▼▼▼

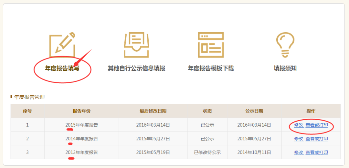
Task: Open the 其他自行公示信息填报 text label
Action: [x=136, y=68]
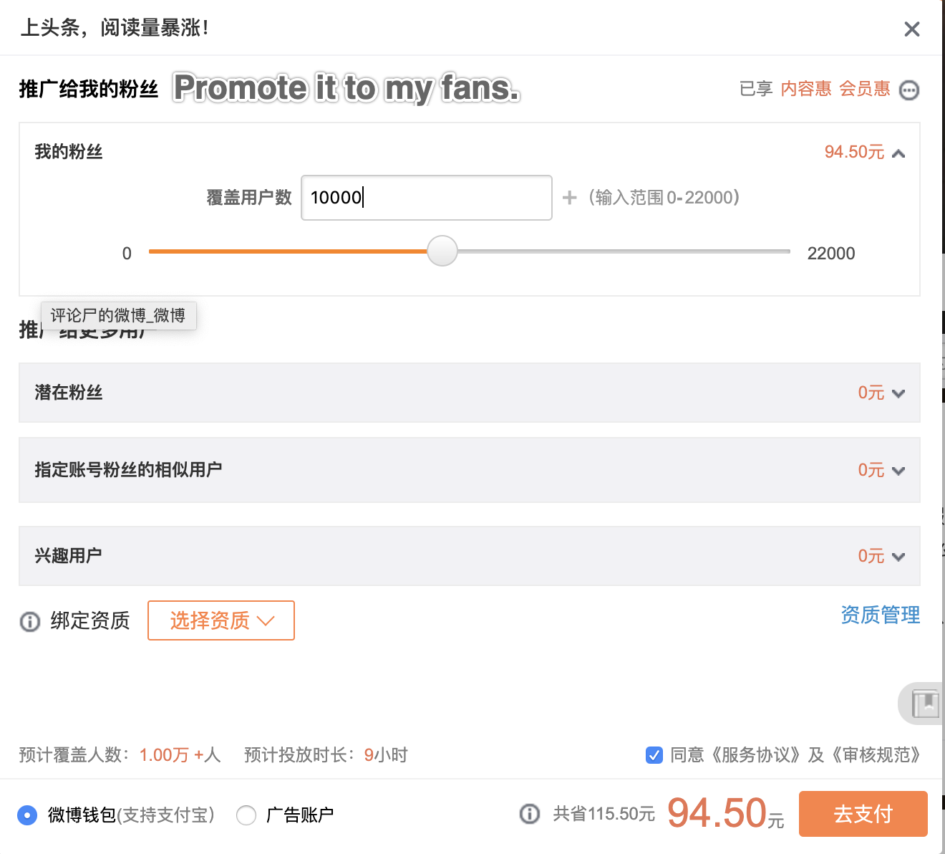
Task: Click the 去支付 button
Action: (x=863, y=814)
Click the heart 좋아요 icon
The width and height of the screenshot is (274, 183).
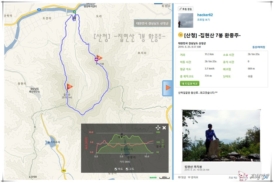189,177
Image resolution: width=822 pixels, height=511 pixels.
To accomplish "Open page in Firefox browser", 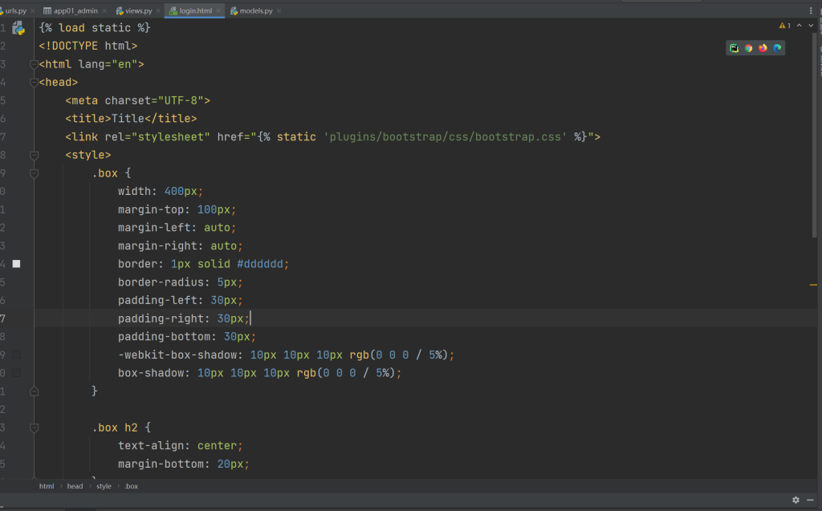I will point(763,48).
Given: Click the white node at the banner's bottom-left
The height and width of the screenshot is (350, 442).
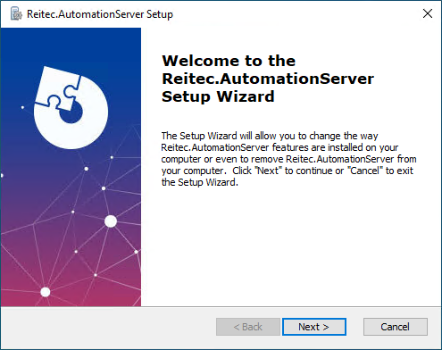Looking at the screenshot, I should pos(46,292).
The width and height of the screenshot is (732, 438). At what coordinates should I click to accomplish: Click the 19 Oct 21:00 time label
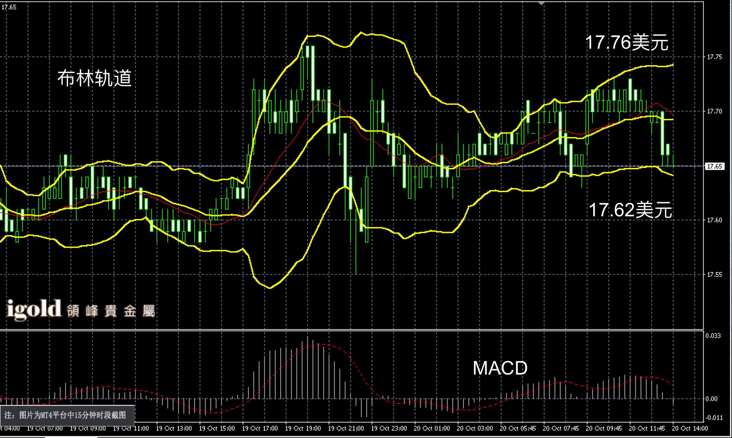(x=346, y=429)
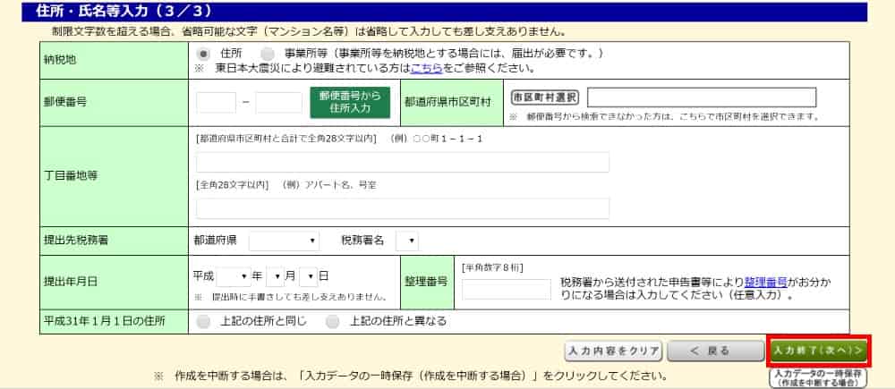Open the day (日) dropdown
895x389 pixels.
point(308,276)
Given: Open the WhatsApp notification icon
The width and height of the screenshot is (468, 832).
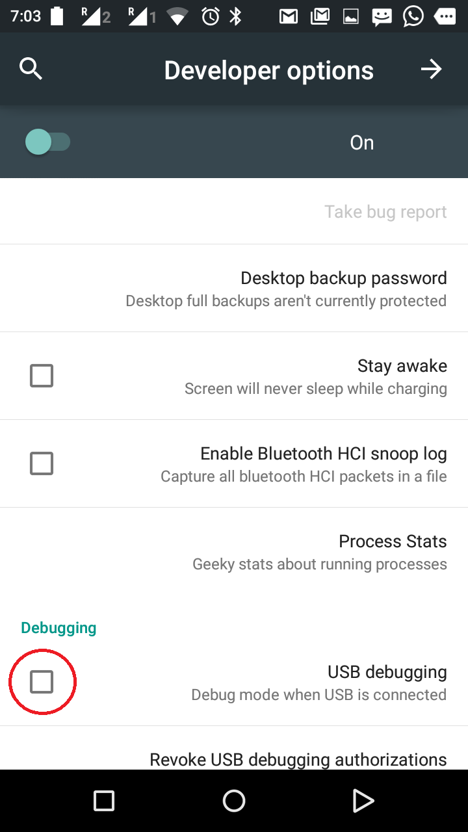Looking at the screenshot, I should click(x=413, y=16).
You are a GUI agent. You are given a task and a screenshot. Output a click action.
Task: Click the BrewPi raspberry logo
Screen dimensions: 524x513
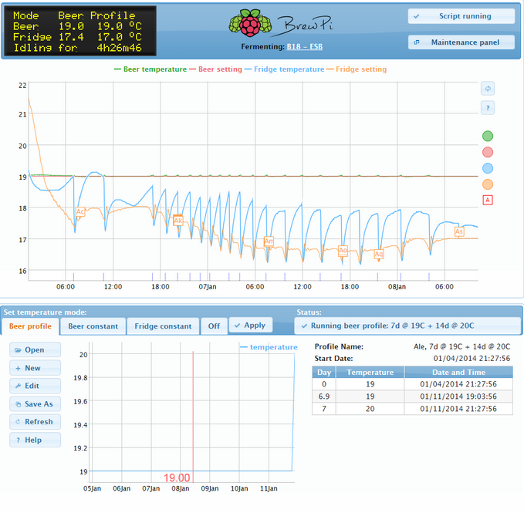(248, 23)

▲▲▲

EXERCISE DIRECTIONS:
Reproduce verbatim the stretch from the line containing "The width and height of the screenshot is (732, 438)." through the end of the items, leaving the pictures out of your answer.

REPLY TO THE EXERCISE:
The width and height of the screenshot is (732, 438). At what coordinates should I click to accomplish: Click the 19 Oct 21:00 time label
(x=346, y=429)
Open the day (日) dropdown
895x389 pixels.
point(308,276)
Given: Open the WhatsApp notification icon
The width and height of the screenshot is (468, 832).
Looking at the screenshot, I should click(x=413, y=16).
You are a GUI agent. You are given a task and a screenshot. Output a click action.
Task: Click the BrewPi raspberry logo
Screen dimensions: 524x513
(248, 23)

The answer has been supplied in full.